Note: It is rarer to see a child riding a Whimsy McQuirk style bike, thus proving that butterflies do indeed have magical properties. Also, if your bike is stolen, it’s not necessarily a good idea to walk around the nearby estate looking for children riding outsized bikes while cradling a hurley in your hand. The vigilante laws in this country are, unfortunately, not old-fashioned enough.
Some people are really fast and daring on bicycles. And boy do they want you to know it. They ride machines whose frames are so thin and light their very existence is a matter of conjecture. If you see them at traffic-lights, they’ll be the ones who can stay upright without resting either foot on the ground – because a) it looks cool and b) the valuable seconds lost in putting a foot on the ground could be the difference between someone receiving their package at one time or at another time two seconds later. Not all are couriers. Some are just permanently off their heads on Cyclist’s High – a heady (literally) combination of exercise-induced endorphins, smugness at passing all the slaves in their cars and the rage induced from over-reacting to all infractions by other road users. (It’s an old maxim that pedestrians hate motorists and motorists hate pedestrians but EVERYONE hates cyclists.)

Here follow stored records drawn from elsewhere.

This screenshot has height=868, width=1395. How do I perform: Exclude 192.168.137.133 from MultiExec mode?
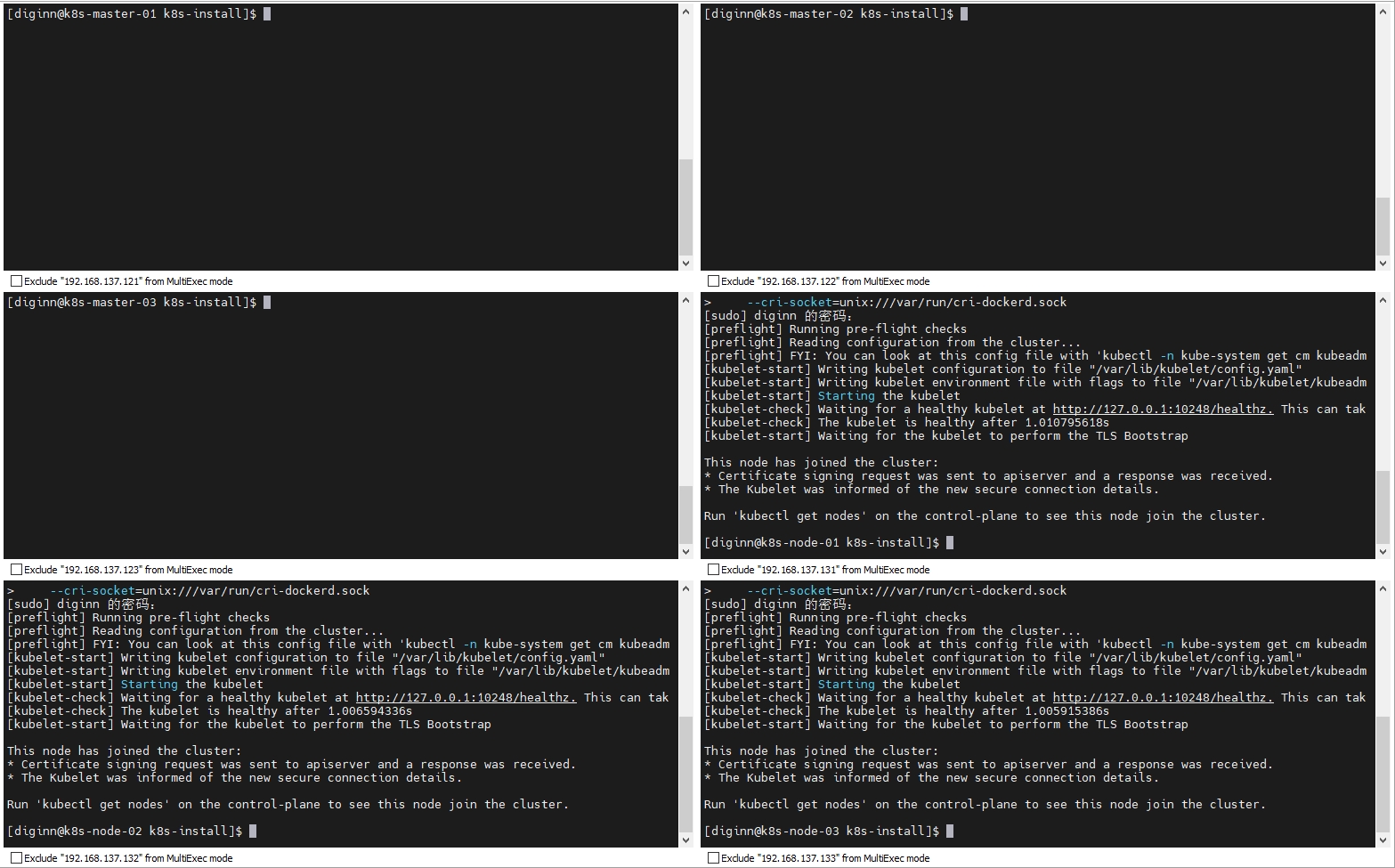point(713,858)
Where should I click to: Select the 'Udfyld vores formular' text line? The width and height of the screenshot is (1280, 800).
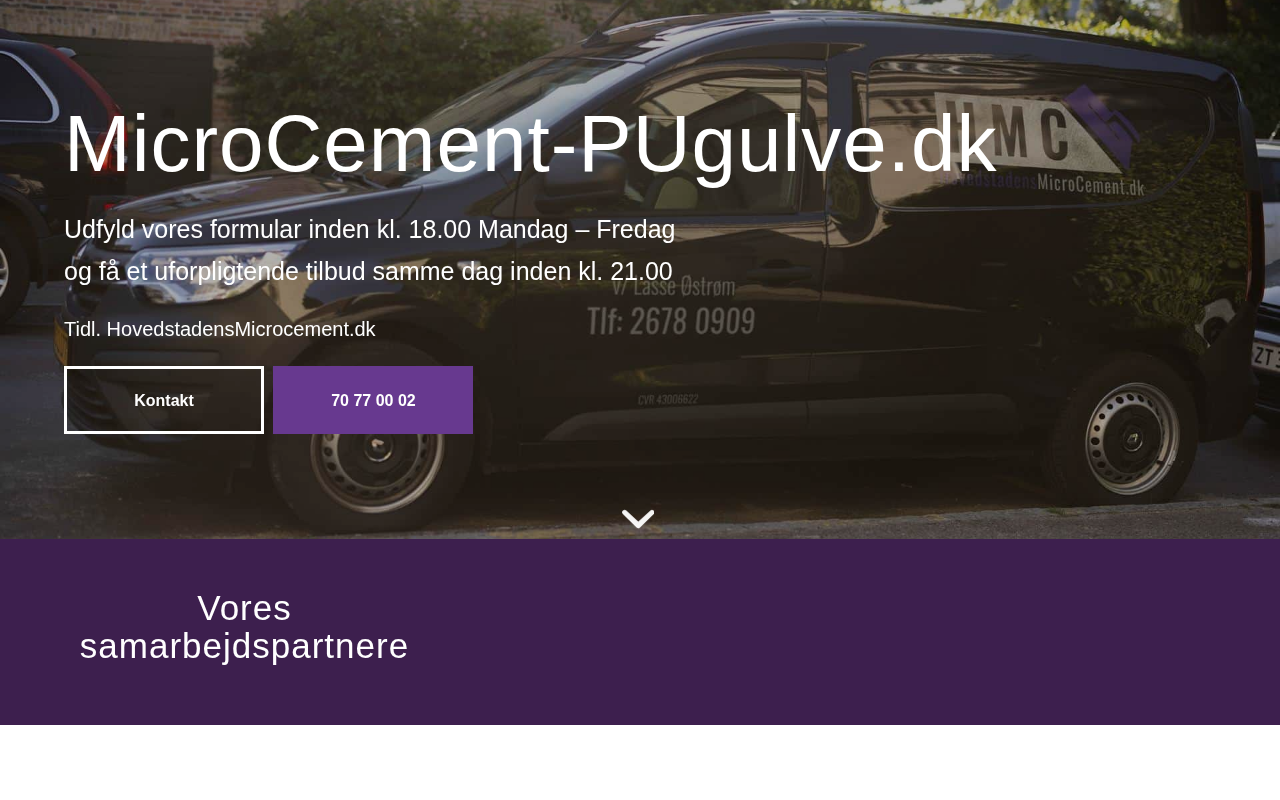click(370, 229)
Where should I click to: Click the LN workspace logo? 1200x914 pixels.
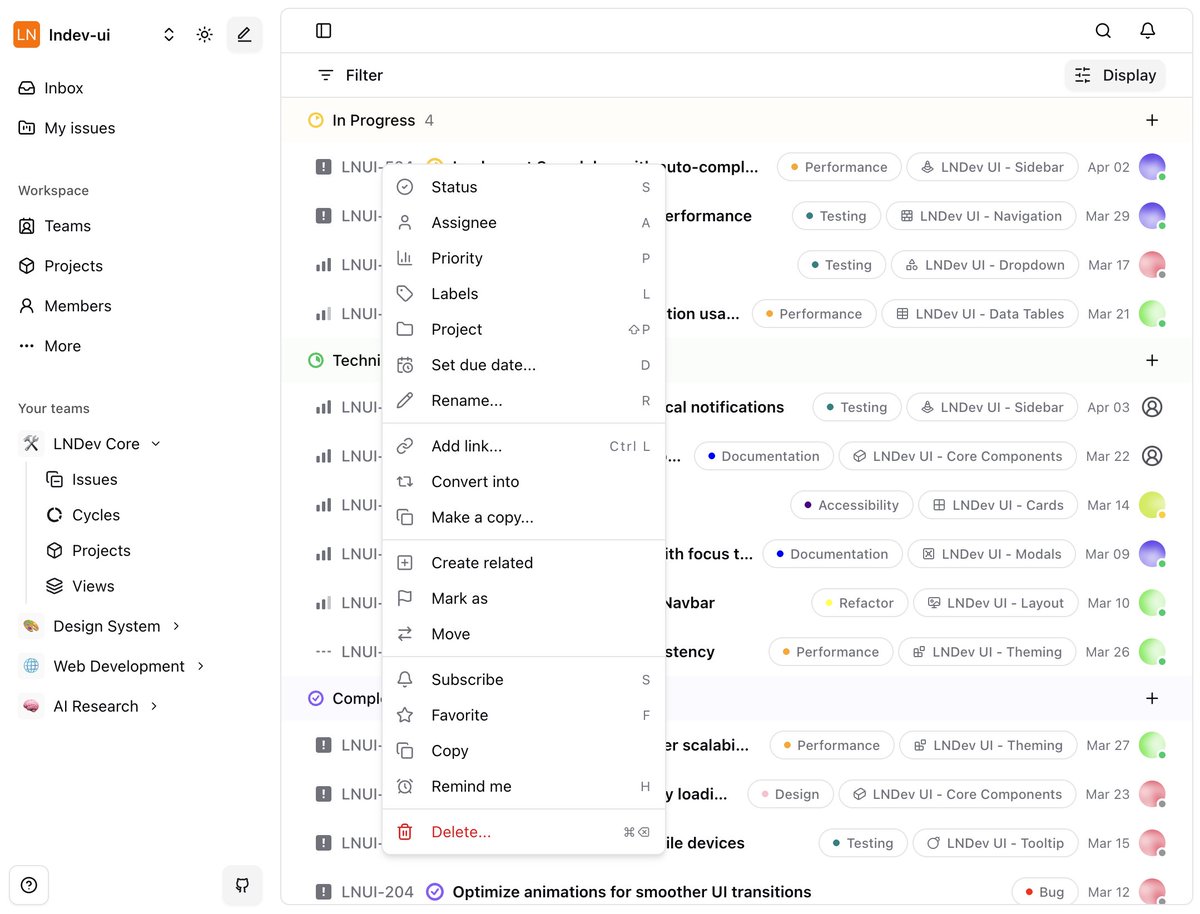[26, 33]
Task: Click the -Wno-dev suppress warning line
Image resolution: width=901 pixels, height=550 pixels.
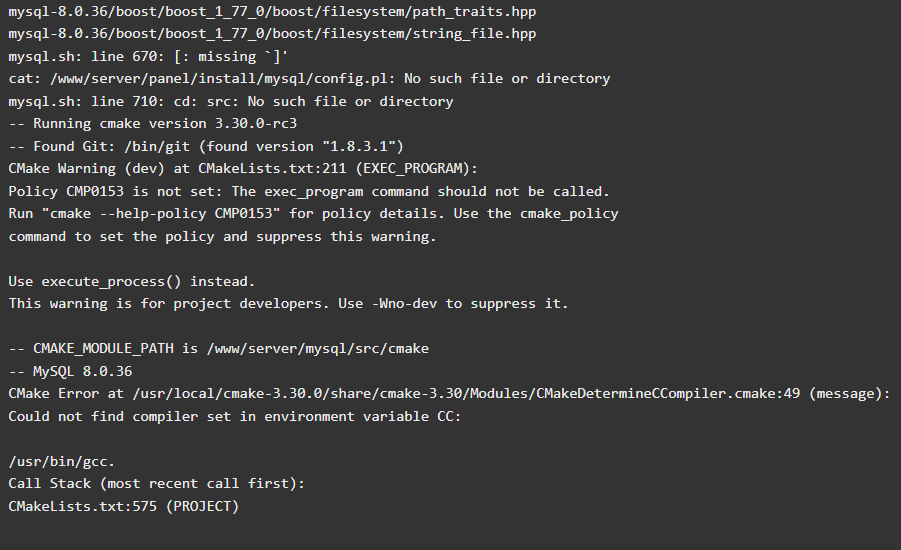Action: pyautogui.click(x=288, y=303)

If you encounter Courier-ous in a pub, do not dawdle over your order at the bar, otherwise they will nip in ahead of you through the tightest space imaginable, leaving you floundering in a sea of dreadlocks.
Travelling at the same speed as Courier-Serious, the NINARB is a different animal. He or she passes you effortlessly while you are out of the saddle puffing away. The muscles you see on their calves look like they are smuggling a cantaloupe underneath their skin. However there is nothing cool about a NINARB – perhaps because they wear outfits so tight, their genitals have to be detached and sent ahead of them by cycle courier.
There is a little bit of the JnR inside of all of us. Something changes for many when straddling a saddle. The city is a jungle and we’re the Human Beings of the jungle – rude, moany and ignoring warning signals. It’s not clear what happens to us – perhaps it’s Cyclist’s High – but something turns outwardly nice human beings into bolloxes – snarling at parkers who dare to get out of their cars, barking at pedestrians and vying with drivers for space on the road.
The antidote for the Jekyll-n’Ride is to cycle with someone else.
Someone who’s not a lunatic. Someone who says: “Colm! I’m not cycling with you if you’re going to be like that”. She’s right. Time to change down a gear.